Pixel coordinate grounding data
%%
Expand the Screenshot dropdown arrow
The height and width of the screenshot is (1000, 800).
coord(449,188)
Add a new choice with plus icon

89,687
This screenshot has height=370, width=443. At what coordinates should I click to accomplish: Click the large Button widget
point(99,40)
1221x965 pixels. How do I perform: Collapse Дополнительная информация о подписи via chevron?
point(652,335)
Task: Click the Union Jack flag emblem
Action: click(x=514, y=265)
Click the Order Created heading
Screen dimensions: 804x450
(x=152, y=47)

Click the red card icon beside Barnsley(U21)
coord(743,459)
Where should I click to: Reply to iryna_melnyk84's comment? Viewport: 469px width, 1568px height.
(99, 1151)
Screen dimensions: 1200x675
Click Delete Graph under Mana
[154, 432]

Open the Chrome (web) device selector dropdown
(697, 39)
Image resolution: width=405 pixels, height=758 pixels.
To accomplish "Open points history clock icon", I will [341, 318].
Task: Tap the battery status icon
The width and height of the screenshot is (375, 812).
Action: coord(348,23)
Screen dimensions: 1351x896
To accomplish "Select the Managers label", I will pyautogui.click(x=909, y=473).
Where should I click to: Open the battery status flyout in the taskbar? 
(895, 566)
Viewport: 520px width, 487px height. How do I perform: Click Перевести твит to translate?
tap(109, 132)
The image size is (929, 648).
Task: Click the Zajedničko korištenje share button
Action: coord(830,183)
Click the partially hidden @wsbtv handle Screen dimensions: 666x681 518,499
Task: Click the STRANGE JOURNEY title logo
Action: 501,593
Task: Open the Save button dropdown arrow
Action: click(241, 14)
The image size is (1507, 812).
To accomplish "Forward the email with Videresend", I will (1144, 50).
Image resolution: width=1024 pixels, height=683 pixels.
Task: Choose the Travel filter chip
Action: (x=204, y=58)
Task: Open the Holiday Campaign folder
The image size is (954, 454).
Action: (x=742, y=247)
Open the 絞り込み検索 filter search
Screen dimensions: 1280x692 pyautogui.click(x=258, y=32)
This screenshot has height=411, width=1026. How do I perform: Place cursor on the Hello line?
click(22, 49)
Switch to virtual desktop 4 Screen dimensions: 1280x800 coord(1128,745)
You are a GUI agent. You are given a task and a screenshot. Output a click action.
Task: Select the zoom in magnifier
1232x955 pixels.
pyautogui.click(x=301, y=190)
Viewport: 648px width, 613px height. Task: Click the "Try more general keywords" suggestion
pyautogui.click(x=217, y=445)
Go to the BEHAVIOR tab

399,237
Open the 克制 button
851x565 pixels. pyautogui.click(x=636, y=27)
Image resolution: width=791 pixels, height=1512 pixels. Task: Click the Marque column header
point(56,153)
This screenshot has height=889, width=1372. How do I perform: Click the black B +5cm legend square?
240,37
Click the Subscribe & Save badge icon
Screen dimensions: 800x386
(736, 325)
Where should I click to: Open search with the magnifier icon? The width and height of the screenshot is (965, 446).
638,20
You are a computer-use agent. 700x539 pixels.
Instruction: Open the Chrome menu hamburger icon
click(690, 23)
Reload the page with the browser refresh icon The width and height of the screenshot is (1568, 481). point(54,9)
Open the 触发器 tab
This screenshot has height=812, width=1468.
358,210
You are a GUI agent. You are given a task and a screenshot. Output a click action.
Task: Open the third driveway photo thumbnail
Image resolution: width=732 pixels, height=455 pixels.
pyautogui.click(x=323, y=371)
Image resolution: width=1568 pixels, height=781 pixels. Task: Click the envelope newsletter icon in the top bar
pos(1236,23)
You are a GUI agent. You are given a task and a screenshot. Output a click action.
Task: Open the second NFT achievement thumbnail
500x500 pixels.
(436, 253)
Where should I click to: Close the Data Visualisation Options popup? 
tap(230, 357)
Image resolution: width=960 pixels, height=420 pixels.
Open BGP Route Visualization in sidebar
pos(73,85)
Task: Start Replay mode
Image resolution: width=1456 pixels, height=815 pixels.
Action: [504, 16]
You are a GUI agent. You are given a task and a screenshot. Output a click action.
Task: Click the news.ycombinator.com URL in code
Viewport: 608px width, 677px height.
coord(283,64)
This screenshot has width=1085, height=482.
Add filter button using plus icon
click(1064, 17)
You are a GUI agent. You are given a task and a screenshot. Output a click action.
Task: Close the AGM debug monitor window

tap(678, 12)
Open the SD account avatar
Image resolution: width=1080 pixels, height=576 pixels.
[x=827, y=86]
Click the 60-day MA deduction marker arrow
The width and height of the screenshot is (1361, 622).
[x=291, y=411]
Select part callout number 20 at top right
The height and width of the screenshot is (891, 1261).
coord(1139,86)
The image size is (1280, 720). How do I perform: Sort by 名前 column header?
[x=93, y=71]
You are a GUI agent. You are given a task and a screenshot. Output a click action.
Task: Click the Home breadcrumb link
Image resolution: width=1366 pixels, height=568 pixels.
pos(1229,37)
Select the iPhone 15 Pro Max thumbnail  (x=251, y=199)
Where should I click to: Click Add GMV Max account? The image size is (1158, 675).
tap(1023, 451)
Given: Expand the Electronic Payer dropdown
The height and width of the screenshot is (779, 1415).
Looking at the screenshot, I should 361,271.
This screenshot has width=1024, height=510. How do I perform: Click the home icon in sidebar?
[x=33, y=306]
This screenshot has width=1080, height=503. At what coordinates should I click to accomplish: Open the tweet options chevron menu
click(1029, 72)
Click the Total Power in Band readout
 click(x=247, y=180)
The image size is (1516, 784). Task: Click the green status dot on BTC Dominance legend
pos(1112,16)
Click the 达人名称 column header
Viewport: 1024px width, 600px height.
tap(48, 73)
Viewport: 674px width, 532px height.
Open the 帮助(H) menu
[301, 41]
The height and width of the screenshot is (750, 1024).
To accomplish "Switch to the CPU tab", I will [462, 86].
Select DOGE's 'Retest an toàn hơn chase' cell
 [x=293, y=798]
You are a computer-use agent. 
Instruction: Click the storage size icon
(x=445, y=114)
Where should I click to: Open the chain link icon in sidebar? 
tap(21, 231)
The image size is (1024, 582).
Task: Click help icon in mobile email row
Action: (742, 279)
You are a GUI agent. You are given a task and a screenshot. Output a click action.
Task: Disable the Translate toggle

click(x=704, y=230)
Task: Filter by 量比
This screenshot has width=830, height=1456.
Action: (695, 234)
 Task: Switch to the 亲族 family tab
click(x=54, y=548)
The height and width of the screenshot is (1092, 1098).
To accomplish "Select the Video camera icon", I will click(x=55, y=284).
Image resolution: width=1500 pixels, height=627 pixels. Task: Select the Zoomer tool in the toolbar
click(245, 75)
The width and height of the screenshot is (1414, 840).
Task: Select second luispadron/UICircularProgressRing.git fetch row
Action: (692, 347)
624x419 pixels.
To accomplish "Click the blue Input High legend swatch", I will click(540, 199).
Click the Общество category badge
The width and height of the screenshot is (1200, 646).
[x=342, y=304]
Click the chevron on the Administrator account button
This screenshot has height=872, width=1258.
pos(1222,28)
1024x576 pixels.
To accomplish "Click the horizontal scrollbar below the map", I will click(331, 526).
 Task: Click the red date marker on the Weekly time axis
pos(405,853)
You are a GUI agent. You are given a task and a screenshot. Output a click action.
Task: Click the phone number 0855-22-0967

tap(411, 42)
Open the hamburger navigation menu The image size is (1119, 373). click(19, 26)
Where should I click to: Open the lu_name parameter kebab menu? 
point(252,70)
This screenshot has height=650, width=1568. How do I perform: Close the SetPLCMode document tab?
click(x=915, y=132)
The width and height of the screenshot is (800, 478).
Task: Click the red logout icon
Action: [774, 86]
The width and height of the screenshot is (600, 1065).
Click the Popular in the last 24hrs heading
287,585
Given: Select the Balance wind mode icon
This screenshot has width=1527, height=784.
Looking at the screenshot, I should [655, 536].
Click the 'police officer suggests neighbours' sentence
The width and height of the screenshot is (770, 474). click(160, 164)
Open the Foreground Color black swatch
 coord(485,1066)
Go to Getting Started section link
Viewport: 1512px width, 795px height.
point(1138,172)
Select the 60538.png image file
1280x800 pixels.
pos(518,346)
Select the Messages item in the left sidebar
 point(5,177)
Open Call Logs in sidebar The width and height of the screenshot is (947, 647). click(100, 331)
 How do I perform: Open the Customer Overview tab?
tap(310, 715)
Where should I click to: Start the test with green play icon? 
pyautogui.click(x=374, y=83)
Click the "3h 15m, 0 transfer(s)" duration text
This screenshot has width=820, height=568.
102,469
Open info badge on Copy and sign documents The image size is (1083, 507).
%%
#### INSTRUCTIONS TO FOLLOW:
Take every line above where "thumbnail" appears and copy it.

#### RESPONSE TO THE TASK:
Task: Open the third driveway photo thumbnail
Task: Open the second NFT achievement thumbnail
Select the iPhone 15 Pro Max thumbnail  (x=251, y=199)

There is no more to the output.